**DATASET:**
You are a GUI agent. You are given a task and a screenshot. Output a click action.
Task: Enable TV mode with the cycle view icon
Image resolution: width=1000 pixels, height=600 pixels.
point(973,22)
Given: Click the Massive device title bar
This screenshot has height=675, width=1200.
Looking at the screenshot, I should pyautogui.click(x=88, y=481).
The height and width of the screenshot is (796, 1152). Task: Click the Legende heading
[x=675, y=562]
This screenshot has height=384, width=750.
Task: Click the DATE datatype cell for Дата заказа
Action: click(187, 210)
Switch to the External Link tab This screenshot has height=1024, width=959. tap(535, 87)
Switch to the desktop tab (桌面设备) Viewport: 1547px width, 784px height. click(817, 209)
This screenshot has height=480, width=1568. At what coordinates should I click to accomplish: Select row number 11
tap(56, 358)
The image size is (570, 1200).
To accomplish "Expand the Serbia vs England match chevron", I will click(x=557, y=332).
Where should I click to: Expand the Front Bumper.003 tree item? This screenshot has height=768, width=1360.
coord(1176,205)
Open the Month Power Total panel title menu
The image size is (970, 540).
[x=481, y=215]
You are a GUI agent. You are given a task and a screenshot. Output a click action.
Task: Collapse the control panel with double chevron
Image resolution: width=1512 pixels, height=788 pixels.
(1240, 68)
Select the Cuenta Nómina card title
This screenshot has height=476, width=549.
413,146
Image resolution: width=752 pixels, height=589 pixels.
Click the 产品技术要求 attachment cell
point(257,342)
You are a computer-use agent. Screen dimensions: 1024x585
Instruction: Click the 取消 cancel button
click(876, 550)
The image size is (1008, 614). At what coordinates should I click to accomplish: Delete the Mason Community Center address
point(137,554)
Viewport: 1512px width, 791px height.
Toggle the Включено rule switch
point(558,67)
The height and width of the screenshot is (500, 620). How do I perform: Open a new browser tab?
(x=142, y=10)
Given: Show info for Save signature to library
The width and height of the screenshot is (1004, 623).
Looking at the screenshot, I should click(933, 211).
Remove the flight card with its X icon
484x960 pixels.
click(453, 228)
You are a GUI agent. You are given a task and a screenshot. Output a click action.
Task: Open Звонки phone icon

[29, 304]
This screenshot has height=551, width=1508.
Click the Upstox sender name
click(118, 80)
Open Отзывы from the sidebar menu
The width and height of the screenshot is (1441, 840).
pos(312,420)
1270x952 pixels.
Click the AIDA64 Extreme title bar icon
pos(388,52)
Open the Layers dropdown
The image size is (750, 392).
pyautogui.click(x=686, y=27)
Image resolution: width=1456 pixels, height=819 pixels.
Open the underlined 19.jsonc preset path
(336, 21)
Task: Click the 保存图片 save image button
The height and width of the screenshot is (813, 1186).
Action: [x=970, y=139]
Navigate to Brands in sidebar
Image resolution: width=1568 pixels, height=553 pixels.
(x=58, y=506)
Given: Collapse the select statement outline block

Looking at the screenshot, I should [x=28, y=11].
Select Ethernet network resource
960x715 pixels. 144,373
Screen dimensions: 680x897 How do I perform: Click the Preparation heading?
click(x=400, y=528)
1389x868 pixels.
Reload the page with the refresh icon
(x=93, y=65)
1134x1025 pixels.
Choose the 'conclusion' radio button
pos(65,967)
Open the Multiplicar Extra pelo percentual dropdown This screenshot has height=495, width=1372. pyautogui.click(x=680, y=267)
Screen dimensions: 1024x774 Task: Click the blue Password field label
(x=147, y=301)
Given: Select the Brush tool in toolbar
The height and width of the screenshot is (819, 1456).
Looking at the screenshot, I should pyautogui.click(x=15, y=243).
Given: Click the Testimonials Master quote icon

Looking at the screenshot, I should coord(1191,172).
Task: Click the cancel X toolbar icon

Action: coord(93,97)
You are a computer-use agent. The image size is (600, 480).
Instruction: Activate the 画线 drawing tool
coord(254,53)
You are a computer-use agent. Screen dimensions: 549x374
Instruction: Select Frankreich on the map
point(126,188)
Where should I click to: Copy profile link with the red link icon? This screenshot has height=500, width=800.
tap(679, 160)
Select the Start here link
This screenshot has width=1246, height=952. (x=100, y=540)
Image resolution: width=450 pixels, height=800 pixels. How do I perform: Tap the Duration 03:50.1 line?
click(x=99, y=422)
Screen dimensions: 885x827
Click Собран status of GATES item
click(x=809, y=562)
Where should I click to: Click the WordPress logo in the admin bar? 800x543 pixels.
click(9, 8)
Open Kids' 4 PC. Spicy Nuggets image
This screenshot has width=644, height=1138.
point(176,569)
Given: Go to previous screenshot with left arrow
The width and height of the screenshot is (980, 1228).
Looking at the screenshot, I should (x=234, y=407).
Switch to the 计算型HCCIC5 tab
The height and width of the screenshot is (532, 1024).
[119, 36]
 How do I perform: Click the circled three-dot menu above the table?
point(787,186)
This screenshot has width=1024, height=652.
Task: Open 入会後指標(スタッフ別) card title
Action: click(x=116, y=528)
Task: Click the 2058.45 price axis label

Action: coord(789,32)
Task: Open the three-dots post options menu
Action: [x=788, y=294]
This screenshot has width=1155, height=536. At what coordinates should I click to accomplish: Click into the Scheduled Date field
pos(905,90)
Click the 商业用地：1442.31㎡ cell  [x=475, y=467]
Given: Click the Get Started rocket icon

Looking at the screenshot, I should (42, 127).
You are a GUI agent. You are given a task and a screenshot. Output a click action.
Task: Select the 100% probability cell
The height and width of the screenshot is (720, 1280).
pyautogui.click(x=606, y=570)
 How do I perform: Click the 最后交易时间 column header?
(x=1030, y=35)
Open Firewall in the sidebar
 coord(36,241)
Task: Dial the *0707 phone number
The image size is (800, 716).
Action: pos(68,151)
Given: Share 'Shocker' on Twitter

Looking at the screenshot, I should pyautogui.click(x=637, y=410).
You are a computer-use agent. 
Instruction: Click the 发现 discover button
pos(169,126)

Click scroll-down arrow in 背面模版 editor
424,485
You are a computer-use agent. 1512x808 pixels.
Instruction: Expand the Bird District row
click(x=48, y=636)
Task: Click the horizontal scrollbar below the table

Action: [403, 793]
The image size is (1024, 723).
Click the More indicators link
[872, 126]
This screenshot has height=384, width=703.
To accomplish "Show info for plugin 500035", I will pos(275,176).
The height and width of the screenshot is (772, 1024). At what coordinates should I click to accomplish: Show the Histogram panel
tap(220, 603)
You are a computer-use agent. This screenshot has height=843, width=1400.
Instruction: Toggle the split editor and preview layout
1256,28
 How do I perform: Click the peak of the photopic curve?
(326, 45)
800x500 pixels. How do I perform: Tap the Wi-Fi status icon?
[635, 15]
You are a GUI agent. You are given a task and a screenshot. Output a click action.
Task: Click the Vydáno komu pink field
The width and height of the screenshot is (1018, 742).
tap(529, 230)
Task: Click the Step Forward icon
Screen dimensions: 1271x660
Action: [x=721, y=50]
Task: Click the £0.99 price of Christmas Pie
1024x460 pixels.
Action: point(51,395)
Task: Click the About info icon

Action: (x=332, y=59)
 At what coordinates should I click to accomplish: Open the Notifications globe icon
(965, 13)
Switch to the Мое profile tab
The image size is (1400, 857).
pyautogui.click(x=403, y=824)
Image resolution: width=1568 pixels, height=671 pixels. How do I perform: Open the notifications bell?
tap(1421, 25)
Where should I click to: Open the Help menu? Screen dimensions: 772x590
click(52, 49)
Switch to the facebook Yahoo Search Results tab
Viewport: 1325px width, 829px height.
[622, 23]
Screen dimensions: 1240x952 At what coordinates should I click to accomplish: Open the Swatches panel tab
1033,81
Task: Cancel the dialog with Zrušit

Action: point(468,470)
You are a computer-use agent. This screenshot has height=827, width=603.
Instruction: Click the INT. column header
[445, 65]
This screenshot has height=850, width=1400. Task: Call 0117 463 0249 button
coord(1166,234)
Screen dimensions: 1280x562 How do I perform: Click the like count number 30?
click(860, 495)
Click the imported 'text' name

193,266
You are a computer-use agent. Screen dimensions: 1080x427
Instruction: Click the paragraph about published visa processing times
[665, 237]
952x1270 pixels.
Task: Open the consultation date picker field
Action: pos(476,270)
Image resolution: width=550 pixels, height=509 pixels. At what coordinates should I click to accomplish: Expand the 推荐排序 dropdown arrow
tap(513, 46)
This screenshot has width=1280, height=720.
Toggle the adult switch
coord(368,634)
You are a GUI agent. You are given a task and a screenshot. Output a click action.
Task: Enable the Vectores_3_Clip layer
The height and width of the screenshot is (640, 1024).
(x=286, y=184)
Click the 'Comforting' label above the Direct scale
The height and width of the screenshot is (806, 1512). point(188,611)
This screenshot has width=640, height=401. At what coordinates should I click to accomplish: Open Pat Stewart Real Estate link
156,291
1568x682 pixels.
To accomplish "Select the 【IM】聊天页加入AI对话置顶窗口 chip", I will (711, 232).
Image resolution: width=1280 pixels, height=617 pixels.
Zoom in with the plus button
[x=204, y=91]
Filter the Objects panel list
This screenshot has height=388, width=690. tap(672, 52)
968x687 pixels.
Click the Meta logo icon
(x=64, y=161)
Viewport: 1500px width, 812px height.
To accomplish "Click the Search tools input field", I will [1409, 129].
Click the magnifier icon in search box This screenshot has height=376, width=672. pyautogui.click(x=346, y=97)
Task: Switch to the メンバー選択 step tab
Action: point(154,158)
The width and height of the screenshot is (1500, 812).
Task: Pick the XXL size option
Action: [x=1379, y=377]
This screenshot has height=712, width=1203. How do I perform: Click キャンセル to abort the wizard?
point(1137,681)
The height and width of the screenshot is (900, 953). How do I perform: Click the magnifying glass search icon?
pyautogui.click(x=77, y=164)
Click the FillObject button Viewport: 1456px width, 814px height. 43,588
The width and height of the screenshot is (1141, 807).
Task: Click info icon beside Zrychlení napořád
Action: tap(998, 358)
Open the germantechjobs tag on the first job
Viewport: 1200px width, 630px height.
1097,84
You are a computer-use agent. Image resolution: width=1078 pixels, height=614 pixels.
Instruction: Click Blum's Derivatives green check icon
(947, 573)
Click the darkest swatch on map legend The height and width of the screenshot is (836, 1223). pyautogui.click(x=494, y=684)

**WHAT YOU WILL DO:**
From the records above, give again exactly the lines running from the line with "Select the Cuenta Nómina card title" to the line with "You are a computer-use agent. Screen dimensions: 1024x585", inclusive.

**SOLUTION TO THIS EXERCISE:**
Select the Cuenta Nómina card title
This screenshot has height=476, width=549.
413,146
Image resolution: width=752 pixels, height=589 pixels.
Click the 产品技术要求 attachment cell
point(257,342)
You are a computer-use agent. Screen dimensions: 1024x585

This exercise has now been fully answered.